Group of people lifting weights.

If you’re over the age of 50, bone density is probably something your doctor has discussed with you, or at least, it should be something that’s been discussed.

While you may know it’s important to increase bone density, or at least maintain it, with age, do you know how to achieve that?

This article will explore bone density, how it changes with age, and what can be done to improve it.

How is Bone Density Measured?

Woman completing a bone density scan.

Measuring bone density is actually a measurement of “bone mineral density” often written as BMD.

If you’ve gone to your local pharmacy and placed your hand or finger in a scanning machine, you’ve done what’s called a peripheral bone density test.1

Peripheral tests (called that because they are measuring BMD in the periphery versus the spine) are primarily used as screening tools. If this test indicates that you may have lower bone density, then the clinician conducting the test will likely refer you to get a central DXA scan (pronounced dexa).

DXA stands for central dual-energy x-ray absorptiometry. This test is painless and is similar to getting an x-ray done. This test scans the BMD in the spine and the hips and helps determine if you have low bone density and/or osteoporosis.

T Scores

Woman reviewing with doctor bone density test results.

The results of a DXA are given in the form of a T score. A T score is a scale which compares your BMD to that of a healthy young adult.

On this scale, zero represents the healthy young adult BMD and then scores are given in terms of standard deviations from zero. The lower the number, the lower the bone density.2

Scoring:

  • -1 to +1: Normal bone mineral density
  • -1.25 to -2: Osteopenia (also known as low BMD)
  • > -2.5 : Osteoporosis

What’s the Difference Between Osteopenia and Osteoporosis?

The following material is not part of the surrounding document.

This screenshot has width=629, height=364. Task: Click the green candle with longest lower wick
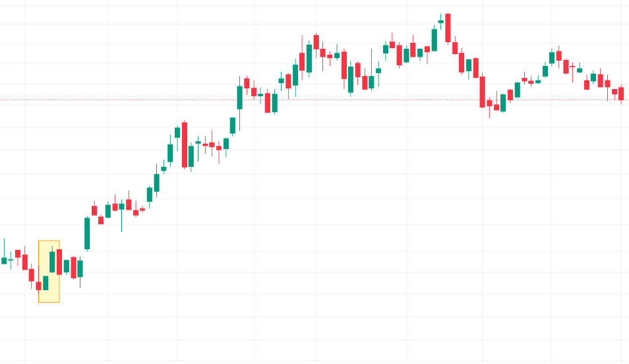[121, 206]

Vertebrae displaying osteoporosis.

Osteopenia is low bone mineral density, whereas osteoporosis is a more serious condition of bone weakness and increased risk for fracture.

Having osteopenia puts you at risk for developing osteoporosis.

How Does Bone Density Change with Age?

Senior discussing bone density with doctor.

It’s (unfortunately) a normal part of aging for BMD to decrease. Why that occurs is best explained through how bone density is created.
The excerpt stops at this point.